May 19, 2008 9:52 AM | Reply | Permalink
I think she is staying in to raise money to pay off her debt.
I could be wrong.
May 19, 2008 10:05 AM | Reply | Permalink
Greg,
Note they have been calling it "D-Day" not "VE-Day".
D-Day was the event that made victory inevitable in Europe. It was not the day they declared victory.
May 19, 2008 9:44 AM | Reply | Permalink
that's an interesting distinction. still, obama advisers have been privately saying that's the day that they "win," and they're notably not going to broadcast that message now, for understandable and good reasons.
May 19, 2008 9:52 AM | Reply | Permalink
Well, there've been two separate, but interrelated, campaigns running for quite some time now, haven't there?
In public, Hillary has abated her anti-Obama rhetoric and has come to his support when McCain attacks rather than joining it or pointing to it as a reason she should be nominated, but in private, she encourages her supporters to email and phone the DNC Rules Committed to seat the Michigan and Florida sham delegations on the basis of the sham elections and points to the attacks as reasons he shouldn't be nominated.

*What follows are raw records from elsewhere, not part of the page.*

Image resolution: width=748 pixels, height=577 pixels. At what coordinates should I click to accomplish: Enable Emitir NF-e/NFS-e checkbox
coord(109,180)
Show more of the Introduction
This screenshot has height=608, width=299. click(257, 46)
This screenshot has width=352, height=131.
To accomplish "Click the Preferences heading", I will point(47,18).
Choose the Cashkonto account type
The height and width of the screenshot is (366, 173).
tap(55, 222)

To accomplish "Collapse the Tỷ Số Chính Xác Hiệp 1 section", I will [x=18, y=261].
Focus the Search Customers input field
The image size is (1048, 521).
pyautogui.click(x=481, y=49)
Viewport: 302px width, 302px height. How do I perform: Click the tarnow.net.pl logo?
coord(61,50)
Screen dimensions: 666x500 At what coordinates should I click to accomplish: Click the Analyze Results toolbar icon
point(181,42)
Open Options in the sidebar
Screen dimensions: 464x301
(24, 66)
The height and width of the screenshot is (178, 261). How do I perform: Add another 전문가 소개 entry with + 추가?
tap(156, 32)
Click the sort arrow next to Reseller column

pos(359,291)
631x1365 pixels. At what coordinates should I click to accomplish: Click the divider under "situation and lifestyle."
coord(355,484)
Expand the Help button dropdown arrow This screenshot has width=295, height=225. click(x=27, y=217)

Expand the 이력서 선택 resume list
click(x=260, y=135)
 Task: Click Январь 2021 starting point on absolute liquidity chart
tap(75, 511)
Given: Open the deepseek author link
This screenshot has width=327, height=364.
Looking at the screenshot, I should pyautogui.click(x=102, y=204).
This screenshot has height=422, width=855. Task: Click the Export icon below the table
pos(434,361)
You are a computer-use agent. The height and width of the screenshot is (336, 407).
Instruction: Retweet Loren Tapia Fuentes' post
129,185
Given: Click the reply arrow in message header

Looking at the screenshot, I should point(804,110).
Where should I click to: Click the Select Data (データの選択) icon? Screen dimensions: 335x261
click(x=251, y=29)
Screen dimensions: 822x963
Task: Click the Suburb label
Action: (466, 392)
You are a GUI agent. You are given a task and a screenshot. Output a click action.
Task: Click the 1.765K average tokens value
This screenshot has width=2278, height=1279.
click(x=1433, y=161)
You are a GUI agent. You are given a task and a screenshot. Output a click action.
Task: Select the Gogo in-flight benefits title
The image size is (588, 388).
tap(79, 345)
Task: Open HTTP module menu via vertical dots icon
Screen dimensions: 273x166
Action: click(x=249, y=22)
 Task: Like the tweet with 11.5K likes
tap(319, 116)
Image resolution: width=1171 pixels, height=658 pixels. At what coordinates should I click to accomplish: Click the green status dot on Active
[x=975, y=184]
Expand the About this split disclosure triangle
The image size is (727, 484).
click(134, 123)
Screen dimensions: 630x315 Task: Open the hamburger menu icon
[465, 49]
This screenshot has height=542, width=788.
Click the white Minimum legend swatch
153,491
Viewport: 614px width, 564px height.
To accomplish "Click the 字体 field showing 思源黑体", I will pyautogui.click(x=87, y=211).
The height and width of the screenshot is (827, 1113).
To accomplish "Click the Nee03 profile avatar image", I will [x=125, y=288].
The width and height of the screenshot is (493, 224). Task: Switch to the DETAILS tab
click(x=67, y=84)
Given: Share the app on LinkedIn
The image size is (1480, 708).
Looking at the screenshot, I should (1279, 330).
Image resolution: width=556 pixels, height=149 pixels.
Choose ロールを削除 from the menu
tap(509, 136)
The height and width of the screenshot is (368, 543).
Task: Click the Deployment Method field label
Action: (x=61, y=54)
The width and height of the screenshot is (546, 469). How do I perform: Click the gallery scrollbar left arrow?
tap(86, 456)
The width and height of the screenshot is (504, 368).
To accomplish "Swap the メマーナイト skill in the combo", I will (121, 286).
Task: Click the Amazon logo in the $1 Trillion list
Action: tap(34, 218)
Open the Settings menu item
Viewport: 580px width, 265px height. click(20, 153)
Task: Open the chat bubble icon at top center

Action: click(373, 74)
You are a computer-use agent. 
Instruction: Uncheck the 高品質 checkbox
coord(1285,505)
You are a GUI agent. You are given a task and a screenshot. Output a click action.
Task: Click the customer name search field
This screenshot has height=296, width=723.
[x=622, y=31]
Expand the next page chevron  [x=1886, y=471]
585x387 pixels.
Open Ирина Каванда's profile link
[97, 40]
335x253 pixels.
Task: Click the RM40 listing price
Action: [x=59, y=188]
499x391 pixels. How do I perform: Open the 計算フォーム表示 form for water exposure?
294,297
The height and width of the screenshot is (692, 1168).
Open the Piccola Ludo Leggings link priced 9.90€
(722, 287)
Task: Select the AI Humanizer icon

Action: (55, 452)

Likewise, in public, Obama stays humble and doesn't gloat over winning the pledged delegate race. In private, however, he tells the supers "Okay, I won the pledged delegate race. Its safe to come out from under the bed."
The interrelation is clear, however. Its not lost on me that the change in Hillary's public tone came after she had that series of meetings with super-delegates after Pennsylvania.
May 19, 2008 11:55 AM | Reply | Permalink
Absolutely, NCSteve. And what's not lost on me is that no matter how muted Hillary has become publicly, it is very clear that she has not loosened her grip on those MI/FL delegates and it appears that if the DNC decision on that front does not her way, she will not go down quietly.
May 19, 2008 12:49 PM | Reply | Permalink
Smart move. He's won it, everybody knows it, people who pretend otherwise look delusional, so there's no need to rub it in. As long as he's going after McSame and Hillary isn't attacking him, everything's copasetic.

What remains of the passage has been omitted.